▶ **DIRECTIONS**
Rewrite the data from its start through the line containing "tap(37, 302)", changing "GUI agent" to "interface agent" and leaving everything else as it is. Omit the pictures from your answer.

▶ **DATASET EXCERPTS**
══════════

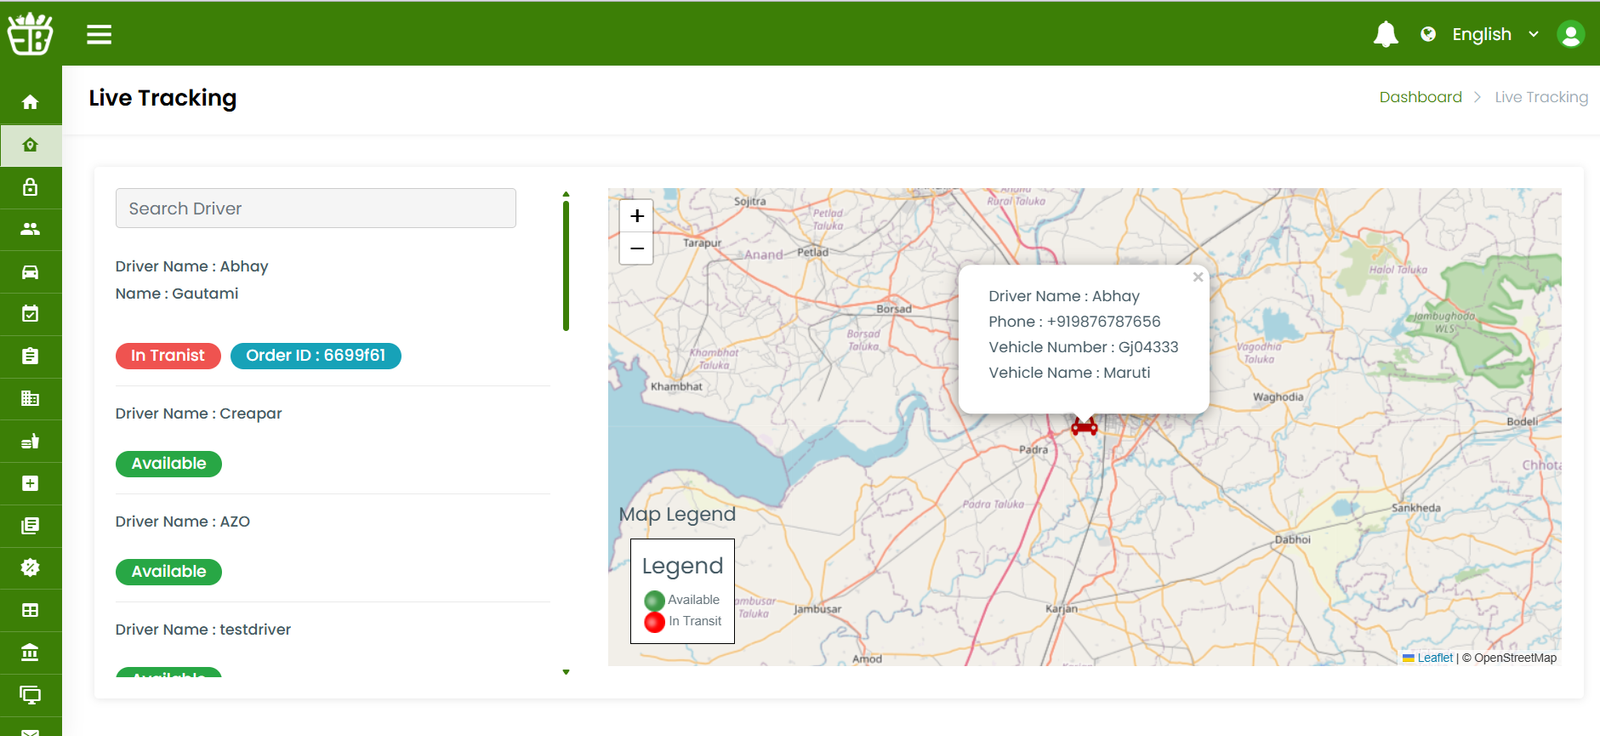Navigate to Dashboard breadcrumb link

pyautogui.click(x=1420, y=97)
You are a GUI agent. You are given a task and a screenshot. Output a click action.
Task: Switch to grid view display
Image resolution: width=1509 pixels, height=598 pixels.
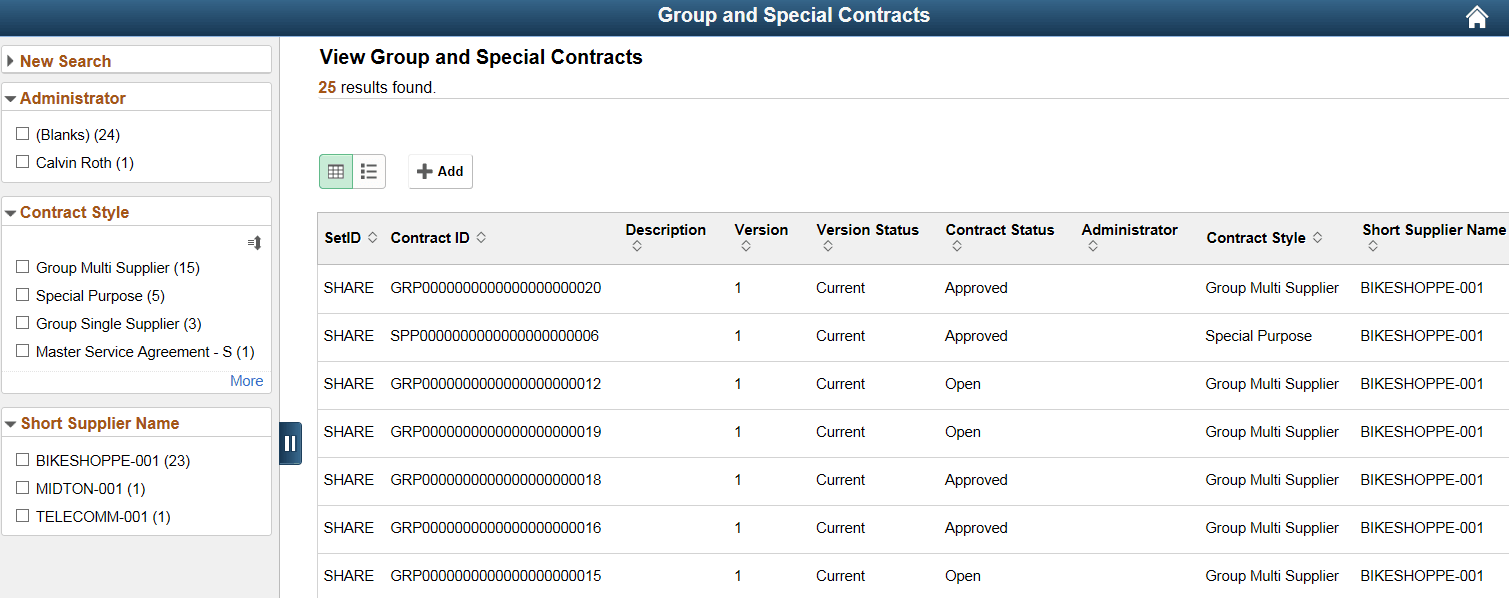335,171
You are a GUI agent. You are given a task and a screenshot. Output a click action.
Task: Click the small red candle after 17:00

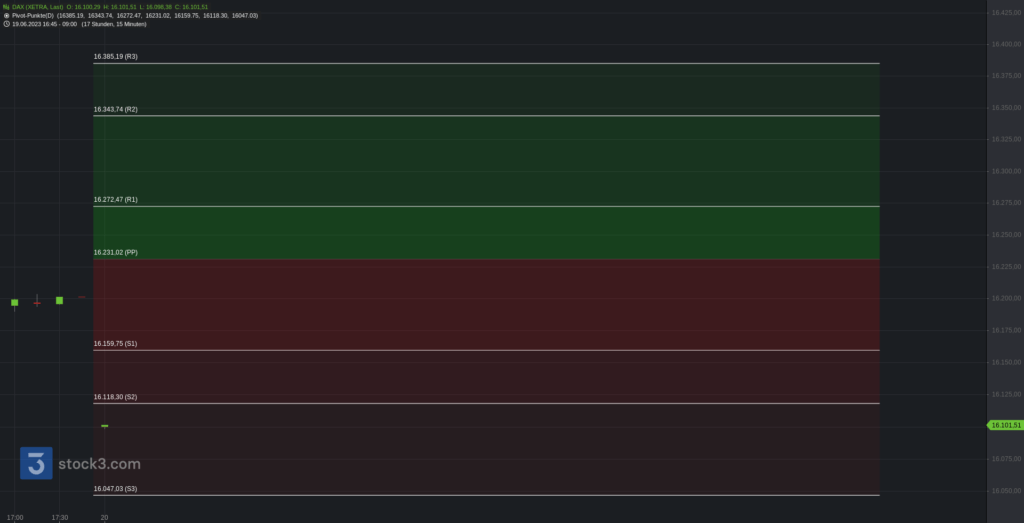tap(37, 302)
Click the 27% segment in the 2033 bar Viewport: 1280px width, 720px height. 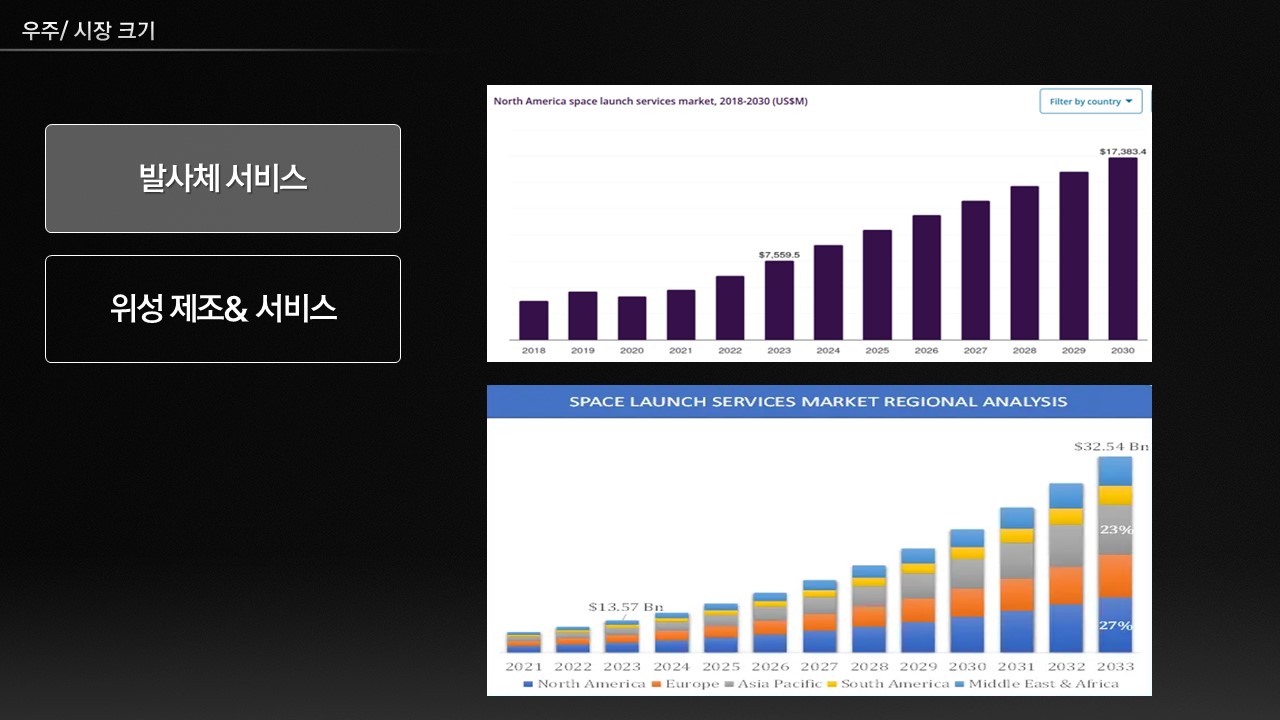click(x=1115, y=625)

══════════

▶ **EXERCISE OUTPUT**
Navigate to Dashboard breadcrumb link

pyautogui.click(x=1420, y=97)
You are a interface agent. You are given a task and a screenshot. Output a click action.
Task: Switch to grid view display
Image resolution: width=1509 pixels, height=598 pixels.
335,171
You are a interface agent. You are given a task and a screenshot. Output a click action.
Task: Click the small red candle after 17:00

tap(37, 302)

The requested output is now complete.